Nel 2005, il giorno del mio cinquantesimo compleanno, Don Giussani mi ha messo di fronte al Senso religioso e, in tal modo, anche di fronte a una nuova versione della mia vita. A quell’epoca era morto ormai da tempo, ma ho l’impressione che così gli sia stato più facile arrivare a me.
Come ho già raccontato altre volte, ero in viaggio verso Roma per festeggiare il mio compleanno quando incontrai Mario Biondi all’aeroporto di Dublino; da questo incontro casuale è iniziata una serie di eventi che mi hanno condotto a leggere il Senso religioso e a entrare sempre più in un’amicizia con Comunione e Liberazione.
                                                                                                                 
Ho definito il Senso religioso come il libro più radicale che abbia mai letto. Può apparire come una deliberata iperbole, ma non lo è. Penso che chiunque lo legga con cuore e mente aperti possa arrivare alla stessa conclusione. È un libro che riunisce tutti quei pensieri dissociati, quelle domande frammentarie e quelle esperienze disgregate che popolano le nostre menti, e ce le ripresenta in una forma nuova, con una coerenza che non avremmo creduto possibile.
La coerenza non è una questione intellettuale, ma la percezione che le cose vengano rimesse al proprio posto sulla base  della vita che abbiamo vissuto e del suo significato. In realtà, ciò che questo libro mi ha dato è una nuova mappa di me stesso e del mio viaggio attraverso la realtà.



Spesso ho affermato che per me il capitolo 10, che inizia a pagina 100 nell’edizione inglese, è il vero inizio del libro.
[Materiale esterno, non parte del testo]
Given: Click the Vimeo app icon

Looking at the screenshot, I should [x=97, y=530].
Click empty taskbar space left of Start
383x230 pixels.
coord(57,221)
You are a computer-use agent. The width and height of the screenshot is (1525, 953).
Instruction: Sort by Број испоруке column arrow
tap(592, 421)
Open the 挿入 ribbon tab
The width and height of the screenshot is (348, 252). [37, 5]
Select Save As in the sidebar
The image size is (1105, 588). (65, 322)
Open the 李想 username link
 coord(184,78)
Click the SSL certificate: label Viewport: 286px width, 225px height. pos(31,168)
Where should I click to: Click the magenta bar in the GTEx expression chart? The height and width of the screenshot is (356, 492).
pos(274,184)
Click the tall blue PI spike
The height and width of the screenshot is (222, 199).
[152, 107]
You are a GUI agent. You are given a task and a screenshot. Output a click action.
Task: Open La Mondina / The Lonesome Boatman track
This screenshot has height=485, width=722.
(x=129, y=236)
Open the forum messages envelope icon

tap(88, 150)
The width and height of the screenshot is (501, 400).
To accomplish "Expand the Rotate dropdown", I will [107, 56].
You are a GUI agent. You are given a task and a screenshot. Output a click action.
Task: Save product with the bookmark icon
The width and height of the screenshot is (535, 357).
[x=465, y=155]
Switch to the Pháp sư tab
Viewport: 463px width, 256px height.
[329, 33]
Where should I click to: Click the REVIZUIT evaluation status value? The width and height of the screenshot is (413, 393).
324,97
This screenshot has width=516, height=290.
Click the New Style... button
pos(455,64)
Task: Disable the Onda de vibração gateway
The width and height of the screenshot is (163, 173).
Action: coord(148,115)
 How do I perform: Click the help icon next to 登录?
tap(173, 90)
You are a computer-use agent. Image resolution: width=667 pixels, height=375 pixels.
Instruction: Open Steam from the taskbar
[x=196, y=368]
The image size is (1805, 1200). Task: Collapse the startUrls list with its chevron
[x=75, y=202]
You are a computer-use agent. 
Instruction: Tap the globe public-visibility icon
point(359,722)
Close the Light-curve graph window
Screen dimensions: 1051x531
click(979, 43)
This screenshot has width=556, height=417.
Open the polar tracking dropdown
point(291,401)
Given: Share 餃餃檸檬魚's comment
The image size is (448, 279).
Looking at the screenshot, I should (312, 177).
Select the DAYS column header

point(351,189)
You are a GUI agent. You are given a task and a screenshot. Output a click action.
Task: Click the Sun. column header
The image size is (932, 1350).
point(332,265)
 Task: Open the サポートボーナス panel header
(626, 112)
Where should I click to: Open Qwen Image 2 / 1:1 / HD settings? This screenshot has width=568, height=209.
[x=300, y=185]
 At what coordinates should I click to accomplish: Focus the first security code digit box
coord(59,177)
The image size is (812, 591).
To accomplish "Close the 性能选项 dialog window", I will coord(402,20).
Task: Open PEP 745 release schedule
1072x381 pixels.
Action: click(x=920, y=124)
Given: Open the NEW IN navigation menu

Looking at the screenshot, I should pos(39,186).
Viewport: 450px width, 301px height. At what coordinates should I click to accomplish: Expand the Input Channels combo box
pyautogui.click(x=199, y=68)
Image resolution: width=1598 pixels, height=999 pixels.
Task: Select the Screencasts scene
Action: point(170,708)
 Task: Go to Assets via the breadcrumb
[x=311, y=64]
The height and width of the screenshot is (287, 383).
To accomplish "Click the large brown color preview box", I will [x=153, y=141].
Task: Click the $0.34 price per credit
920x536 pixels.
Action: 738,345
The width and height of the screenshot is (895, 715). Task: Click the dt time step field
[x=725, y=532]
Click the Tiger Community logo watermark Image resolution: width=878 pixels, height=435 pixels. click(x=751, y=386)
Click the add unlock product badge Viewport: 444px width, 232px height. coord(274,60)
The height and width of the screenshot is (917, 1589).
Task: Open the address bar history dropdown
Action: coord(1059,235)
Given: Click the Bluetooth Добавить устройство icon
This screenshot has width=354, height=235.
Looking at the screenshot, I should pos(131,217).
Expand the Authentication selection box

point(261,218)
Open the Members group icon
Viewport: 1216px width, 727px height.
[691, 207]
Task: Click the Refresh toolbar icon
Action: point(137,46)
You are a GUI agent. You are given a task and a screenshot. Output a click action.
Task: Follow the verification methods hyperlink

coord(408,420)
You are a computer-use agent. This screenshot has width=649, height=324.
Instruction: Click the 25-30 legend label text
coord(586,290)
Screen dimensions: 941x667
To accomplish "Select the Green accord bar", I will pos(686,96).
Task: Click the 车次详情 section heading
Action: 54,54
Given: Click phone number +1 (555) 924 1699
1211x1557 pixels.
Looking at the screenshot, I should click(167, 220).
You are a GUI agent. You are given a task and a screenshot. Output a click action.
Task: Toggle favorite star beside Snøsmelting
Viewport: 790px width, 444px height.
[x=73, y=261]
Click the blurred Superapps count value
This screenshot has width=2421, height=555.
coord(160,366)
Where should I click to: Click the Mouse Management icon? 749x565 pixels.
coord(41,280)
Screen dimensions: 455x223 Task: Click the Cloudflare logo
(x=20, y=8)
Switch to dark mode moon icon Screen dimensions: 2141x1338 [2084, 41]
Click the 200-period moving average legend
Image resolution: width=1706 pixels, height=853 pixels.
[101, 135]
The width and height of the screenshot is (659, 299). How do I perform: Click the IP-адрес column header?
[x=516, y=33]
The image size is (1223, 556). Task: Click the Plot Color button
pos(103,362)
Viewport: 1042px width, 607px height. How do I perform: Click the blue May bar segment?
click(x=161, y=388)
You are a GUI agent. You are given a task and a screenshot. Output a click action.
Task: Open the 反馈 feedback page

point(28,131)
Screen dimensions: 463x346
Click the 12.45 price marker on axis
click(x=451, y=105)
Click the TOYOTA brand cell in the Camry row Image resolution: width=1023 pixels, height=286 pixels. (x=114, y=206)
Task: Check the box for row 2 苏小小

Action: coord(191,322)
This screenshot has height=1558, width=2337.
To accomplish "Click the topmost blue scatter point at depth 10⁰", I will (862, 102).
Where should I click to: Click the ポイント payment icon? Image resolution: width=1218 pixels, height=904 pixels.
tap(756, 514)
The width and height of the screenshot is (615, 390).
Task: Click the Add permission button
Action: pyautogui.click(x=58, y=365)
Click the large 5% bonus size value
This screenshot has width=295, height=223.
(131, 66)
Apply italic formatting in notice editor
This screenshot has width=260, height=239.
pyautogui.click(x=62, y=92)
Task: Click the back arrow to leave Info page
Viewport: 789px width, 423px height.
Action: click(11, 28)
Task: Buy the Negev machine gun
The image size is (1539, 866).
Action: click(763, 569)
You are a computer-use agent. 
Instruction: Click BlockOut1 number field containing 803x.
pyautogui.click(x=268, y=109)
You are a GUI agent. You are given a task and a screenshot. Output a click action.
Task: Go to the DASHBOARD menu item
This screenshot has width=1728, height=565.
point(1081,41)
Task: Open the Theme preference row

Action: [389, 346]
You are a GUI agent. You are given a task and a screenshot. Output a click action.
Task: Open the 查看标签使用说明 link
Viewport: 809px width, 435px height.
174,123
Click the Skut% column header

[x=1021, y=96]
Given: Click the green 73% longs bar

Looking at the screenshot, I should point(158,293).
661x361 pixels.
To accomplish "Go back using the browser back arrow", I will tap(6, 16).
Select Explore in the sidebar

Questo non significa che io voglia ignorare i primi 9 capitoli, ma che nelle prime 99 pagine è come se Don Giussani mi portasse per mano in un viaggio attraverso la cultura in cui vivo e mi mostrasse quanto sia possibile che io mi sia  alienato da me stesso.
 



E, avendomi aperto gli occhi su questa possibilità, si voltasse improvvisamente e mi dicesse all’incirca: “Ehi, hai mai conosciuto questo tizio, John Waters?”  Così, mi riporta alla mia primaria origine e mi invita, alla luce di ciò che mi ha detto sul mio viaggio, a una nuova conoscenza di me stesso e a ricominciare di nuovo la mia vita. Mi chiede di aprire gli occhi, come se fosse la prima volta.

Cosa vedo? Come mi sento? Mi riporta al senso della realtà della mia infanzia, alla percezione del mio essere creato, della mia dipendenza, alla sensazione di essere accompagnato. E mi offre questo come un metodo per vivere il resto della mia vita, per venir fuori da ciò che sono stato erroneamente portato a considerare realtà e rientrare nel puro, originale stato dell’umano.
Ogni volta che ci penso, rimango sbalordito di fronte al dono che tutto questo rappresenta.